** Data shown follows **
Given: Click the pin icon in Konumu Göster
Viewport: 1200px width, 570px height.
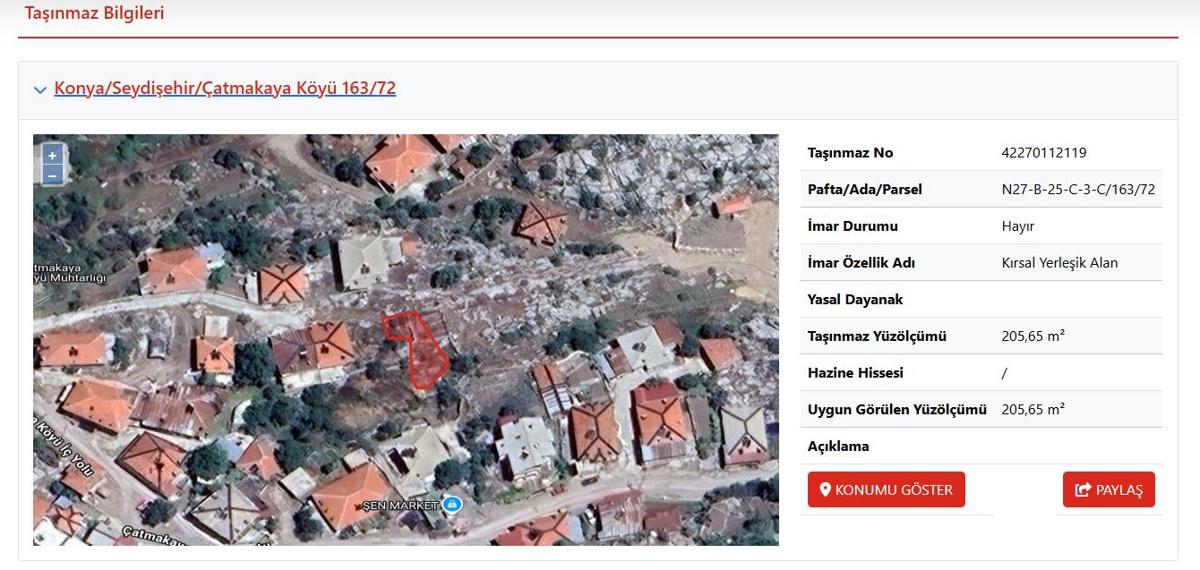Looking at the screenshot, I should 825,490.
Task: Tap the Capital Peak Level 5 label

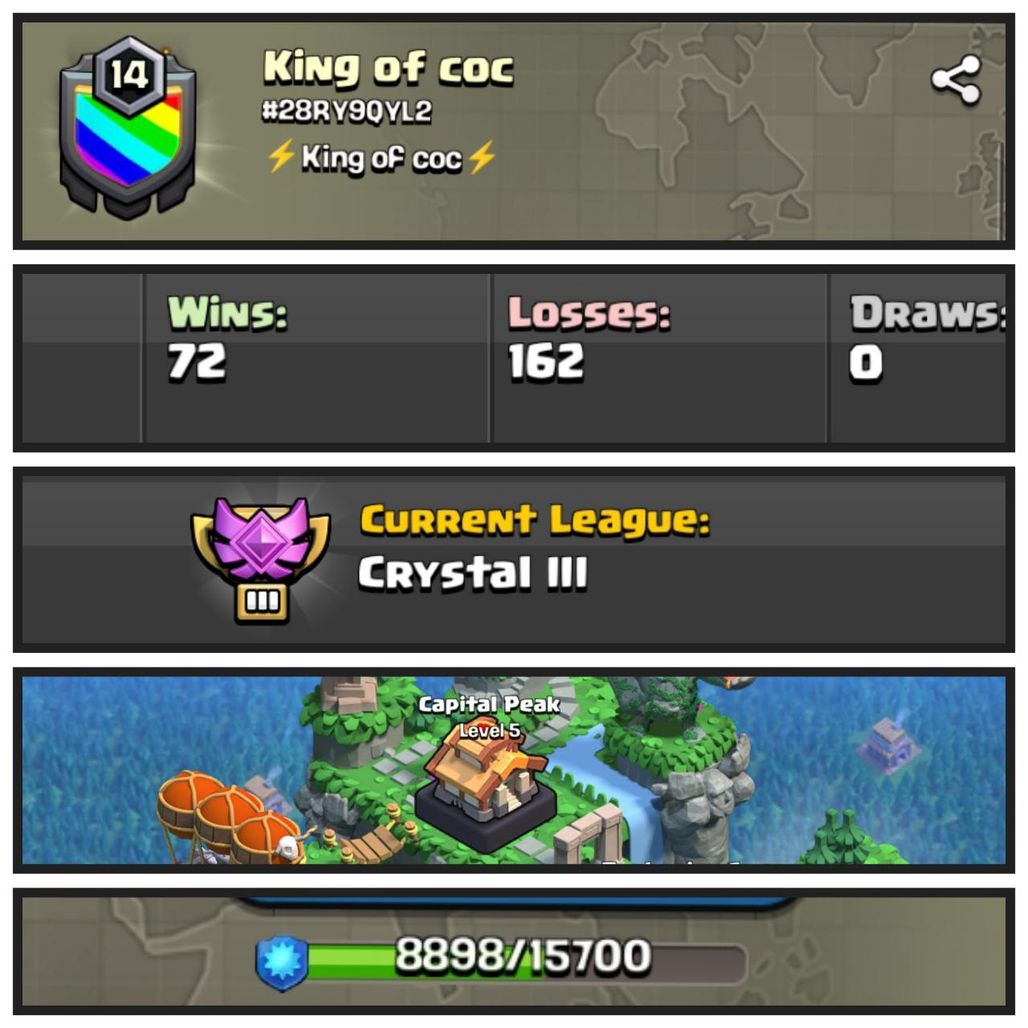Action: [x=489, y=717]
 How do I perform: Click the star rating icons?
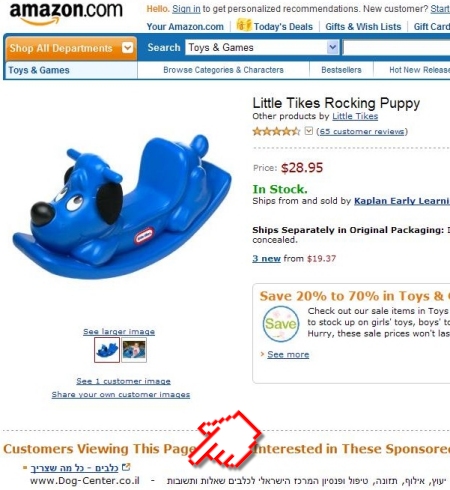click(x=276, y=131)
** End of Data shown **
**Required work:**
Retype exactly the lines above, starting at the line containing "Task: Tap the Capital Peak Level 5 label" and ending with the last line, both included; leave out the pictures.

**Exercise output:**
Task: Tap the Capital Peak Level 5 label

Action: [x=489, y=717]
 How do I perform: Click the star rating icons?
click(x=276, y=131)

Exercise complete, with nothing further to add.